On the issue of counterparty readiness, the reference architecture reveals even more counterparties and vendors that have to be ready and that you will have to test your process with:

But wait, there’s more! As far as the industry is concerned, not only do you and your counterparties have to be ready, but the entire ecosystem has to be ready, end-to-end. And the status for that is decidedly red.

Take the previous difficult test case and now extend it to a common industry chain. A broker starts the application, it closes with a mortgage banker who then sells it to a correspondent investor, who now runs Early Check or LQA on it, purchases it from the mortgage bank and then delivers it to Fannie or Freddie. It is known that this will not all work in July 2019.

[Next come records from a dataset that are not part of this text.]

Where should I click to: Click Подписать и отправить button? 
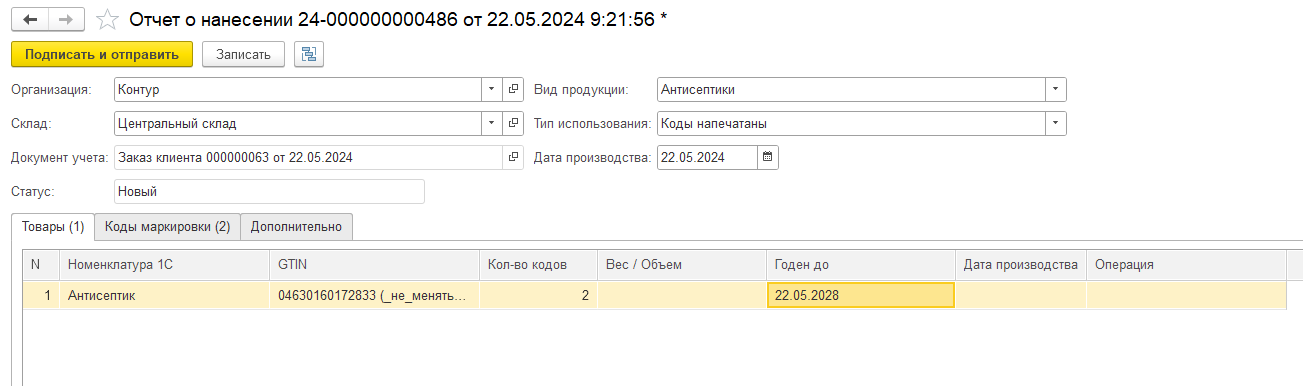coord(102,54)
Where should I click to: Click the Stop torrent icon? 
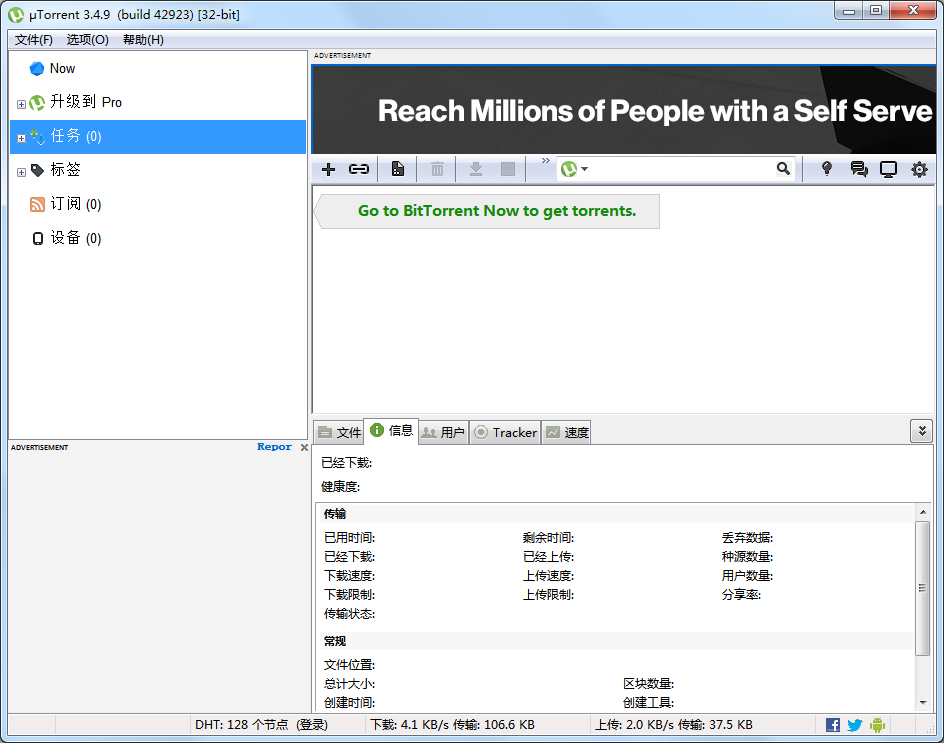tap(507, 169)
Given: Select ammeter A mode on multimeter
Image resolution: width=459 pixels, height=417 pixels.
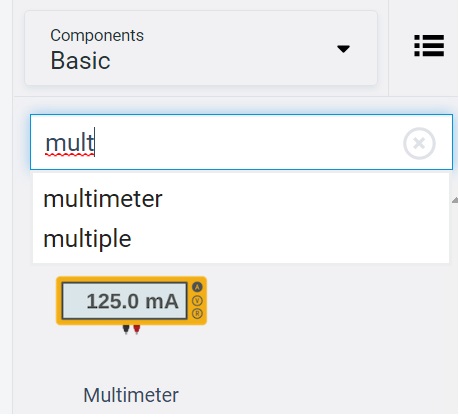Looking at the screenshot, I should [x=197, y=287].
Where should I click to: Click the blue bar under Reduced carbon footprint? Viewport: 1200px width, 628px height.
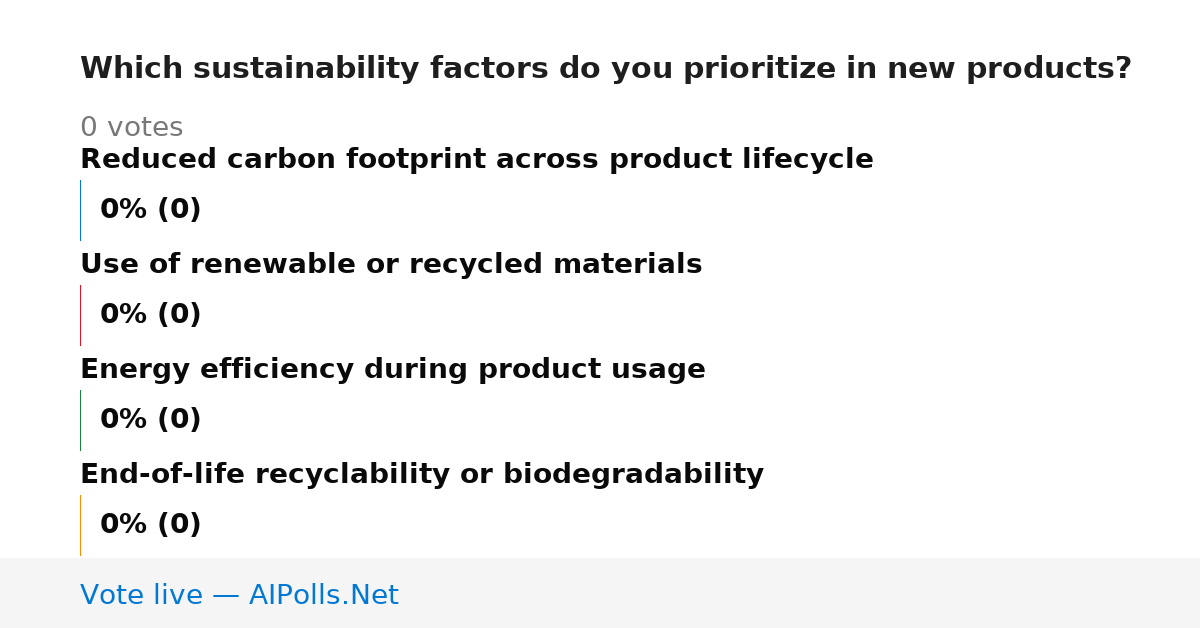pos(80,210)
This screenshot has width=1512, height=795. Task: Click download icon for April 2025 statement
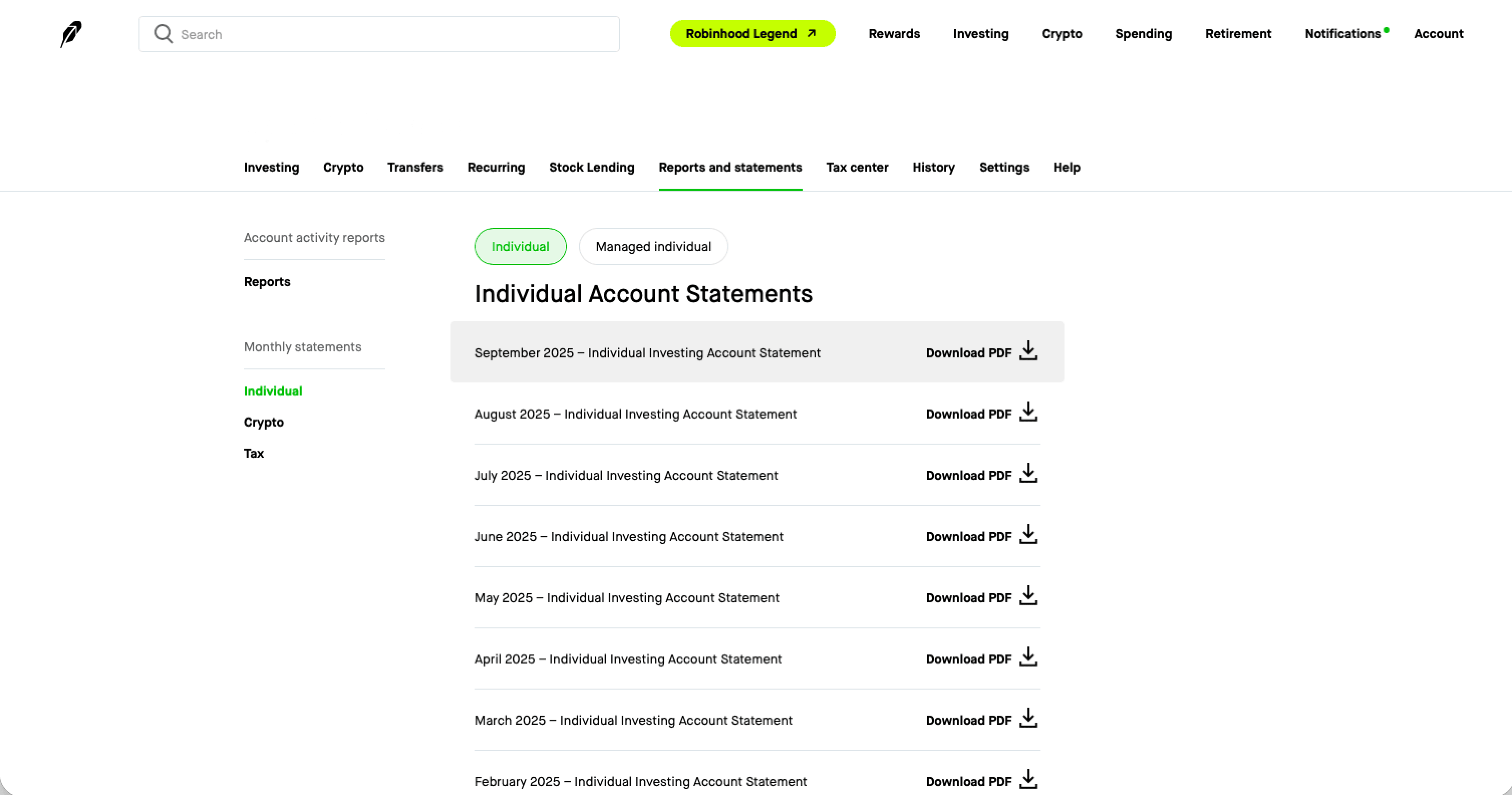coord(1028,657)
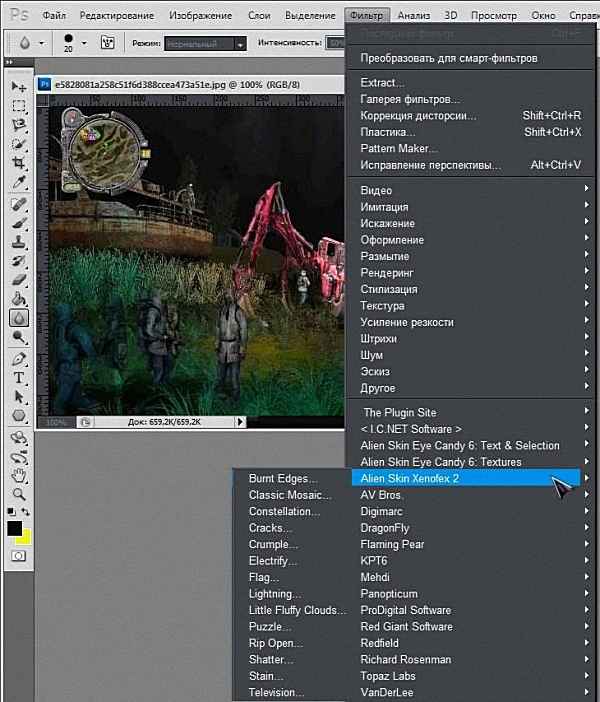Click Галерея фильтров... menu entry
This screenshot has height=702, width=600.
[x=410, y=99]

Here is what I gleaned from the MBA ResTech call from May 16^th, 2019:

Many individual vendors appear to be ready – but what that means is that they are ready to be tested in conjunction with other counterparties in the ecosystem
Not all components necessary for an agency correspondent transaction are ready
Correspondent Purchasers are starting to issue guidance that they will not purchase loans on the new URLA until 2020

It is CC Pace’s recommendation that every organization be extremely active monitoring the status of the new URLA both within and outside of their company; it is impossible that “our vendor is taking care of it all” is the right answer. This July through February represents a significant and much needed test period, not just for the systems and your process, but also for your compliance and training.

Some Correspondent Purchasers are issuing their own guidance on the matter. Have you?